Director/choreographer
Margaret Eginton is a former Movement and Dance Coach of the A.R.T. and teacher
of Movement for Actors and Directors in the A.R.T./MXAT
Institute for Advanced Theatre Training. For the Institute she directed
Howard Brenton's Sore Throats, Margeurite Duras's Savannah Bay,
Irene Fornes's Sarita, and a movement theatre piece employing Heiner
Müller texts. As movement director and choreographer she collaborated with
François Rochaix on Instititute
productions of Dario Fo's Mistero Buffo and Country Fever with Goldoni,
and with Scott Zigler on The Importance
of Being Earnest. Ms. Eginton also directed premiere productions of the
Russian writer Sergei Task's Modi, Russian artists Komar and Melamid's
The Life of Stalin, Part II, and Wendy Kesselman's music theatre piece
The Black Monk. She has also adapted Euripides' Electra and Leonid
Andreyev's He Who Gets Slapped. She was movement consultant to the original
production of the Blue Man Group, and on the films Prett Girl,
Madeleine, and I Love You, I Love You Not, starring Claire Danes
and Jeanne Moreau. She began her career in the 1970s as a dancer in the companies
of Merce Cunningham, Douglas Dunn, Mary Overlie, Andrew deGroat, and Stephen
Petronio, performing all over Europe and the United States. Her dance choreography
was prodced in New York by Dance Theatre Workshop, The
Kitchen, P.S. 122, and The
Whitney Museum, and in Rome,Naples andParis. After retiring as a dancer,
and before committing entirely to teaching and directing, she worked for a time
as an actress, making her Broadway debut starring opposite Bill Irwin in his
Largely New York, and also acted with Mabou Mines, Naked Angels, Manhattan
Class Company, Herbert Berghof, in the film Scent of a Woman with Al
Pacino, and in commercials and voice overs. She holds an MFA in directing and
is a Registered Movement Therapst trained in Alexander and Feldenkrais TEchniques
and examined by the International Somatic Movement Therapy Association. Ms.

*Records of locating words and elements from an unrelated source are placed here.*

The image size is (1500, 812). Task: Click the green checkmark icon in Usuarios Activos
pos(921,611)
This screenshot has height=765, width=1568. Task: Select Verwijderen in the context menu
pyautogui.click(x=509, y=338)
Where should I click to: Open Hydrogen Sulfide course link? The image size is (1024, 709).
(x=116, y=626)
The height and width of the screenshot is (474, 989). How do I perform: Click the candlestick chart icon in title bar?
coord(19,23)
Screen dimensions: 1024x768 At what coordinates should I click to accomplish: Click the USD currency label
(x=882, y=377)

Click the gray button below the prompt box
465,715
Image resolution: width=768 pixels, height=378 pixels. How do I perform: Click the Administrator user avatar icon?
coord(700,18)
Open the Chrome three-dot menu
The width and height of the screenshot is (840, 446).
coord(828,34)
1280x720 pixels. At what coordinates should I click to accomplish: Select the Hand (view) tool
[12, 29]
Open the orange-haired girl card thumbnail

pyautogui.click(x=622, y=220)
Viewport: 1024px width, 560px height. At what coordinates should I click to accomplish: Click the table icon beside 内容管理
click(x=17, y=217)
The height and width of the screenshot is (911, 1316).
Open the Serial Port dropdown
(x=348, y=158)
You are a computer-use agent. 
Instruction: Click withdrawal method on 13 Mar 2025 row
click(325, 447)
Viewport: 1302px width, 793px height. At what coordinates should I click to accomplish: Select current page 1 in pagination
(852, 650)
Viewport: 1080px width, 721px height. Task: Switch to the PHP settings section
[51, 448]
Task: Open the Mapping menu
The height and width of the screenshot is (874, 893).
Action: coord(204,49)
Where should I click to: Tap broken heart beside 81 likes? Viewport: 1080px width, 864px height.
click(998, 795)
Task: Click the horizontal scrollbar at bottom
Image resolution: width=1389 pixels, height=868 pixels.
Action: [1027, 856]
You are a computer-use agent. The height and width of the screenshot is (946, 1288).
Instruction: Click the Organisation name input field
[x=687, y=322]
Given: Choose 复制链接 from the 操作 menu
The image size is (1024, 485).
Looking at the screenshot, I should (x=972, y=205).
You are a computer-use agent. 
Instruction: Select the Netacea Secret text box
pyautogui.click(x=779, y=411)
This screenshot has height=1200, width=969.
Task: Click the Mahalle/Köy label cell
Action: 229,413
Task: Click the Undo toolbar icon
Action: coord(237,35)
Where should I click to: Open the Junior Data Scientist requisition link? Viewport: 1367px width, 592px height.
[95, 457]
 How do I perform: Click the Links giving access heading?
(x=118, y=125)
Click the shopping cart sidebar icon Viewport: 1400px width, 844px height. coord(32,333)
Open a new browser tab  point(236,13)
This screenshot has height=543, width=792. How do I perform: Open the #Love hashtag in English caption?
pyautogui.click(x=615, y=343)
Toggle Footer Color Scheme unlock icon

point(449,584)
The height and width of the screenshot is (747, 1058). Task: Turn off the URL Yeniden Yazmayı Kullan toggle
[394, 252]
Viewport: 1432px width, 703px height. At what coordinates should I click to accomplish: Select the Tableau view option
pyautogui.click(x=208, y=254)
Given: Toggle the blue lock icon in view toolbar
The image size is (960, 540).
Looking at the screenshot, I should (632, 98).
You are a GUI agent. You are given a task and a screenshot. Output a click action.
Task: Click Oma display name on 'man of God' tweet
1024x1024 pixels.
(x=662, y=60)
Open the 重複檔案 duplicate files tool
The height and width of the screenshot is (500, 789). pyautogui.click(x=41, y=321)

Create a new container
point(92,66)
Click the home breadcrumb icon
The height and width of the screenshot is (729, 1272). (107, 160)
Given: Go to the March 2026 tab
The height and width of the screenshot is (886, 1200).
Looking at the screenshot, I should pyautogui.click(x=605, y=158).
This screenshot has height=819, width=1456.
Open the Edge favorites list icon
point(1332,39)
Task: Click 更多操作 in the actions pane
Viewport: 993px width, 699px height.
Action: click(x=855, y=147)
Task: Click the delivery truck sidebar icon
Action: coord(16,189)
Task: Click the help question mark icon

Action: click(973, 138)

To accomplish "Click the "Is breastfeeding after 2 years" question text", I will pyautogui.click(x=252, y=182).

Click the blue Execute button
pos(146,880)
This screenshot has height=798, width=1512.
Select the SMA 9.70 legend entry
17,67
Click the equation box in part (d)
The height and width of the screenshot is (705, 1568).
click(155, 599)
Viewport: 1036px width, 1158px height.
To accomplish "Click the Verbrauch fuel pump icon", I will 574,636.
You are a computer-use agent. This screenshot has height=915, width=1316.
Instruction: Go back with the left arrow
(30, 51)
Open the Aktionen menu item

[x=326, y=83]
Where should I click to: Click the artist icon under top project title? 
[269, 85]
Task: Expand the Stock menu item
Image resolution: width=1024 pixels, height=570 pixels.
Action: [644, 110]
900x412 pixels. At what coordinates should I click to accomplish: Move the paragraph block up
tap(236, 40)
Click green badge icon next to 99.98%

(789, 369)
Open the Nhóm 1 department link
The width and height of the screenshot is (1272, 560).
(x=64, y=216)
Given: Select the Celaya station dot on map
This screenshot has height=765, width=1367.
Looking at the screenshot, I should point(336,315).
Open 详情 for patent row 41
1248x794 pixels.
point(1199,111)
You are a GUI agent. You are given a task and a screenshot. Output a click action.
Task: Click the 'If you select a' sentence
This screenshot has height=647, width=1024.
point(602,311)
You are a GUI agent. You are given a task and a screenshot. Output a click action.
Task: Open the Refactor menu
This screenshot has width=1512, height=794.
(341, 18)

Eginton has also taught at Yale University, The University of Iowa, The Moscow
Art Theatre School, Vakhtangov School, and in Rome, Naples, and Zurich. Ms.
Eginton has received several awards for her dancing and directing, including
a Bessie (New York Dance and Performance Award), a New York Foundation for the
Arts Artist in Residence Fellowship for three consecutive years, and two IRAM
best direction awards from The Iowa Playwrights Workshop. She has published
in Performing Arts Journal, Live, Dance Magazine, Dance
Ink, and was a contributing editor to The Poor Dancers Almanac.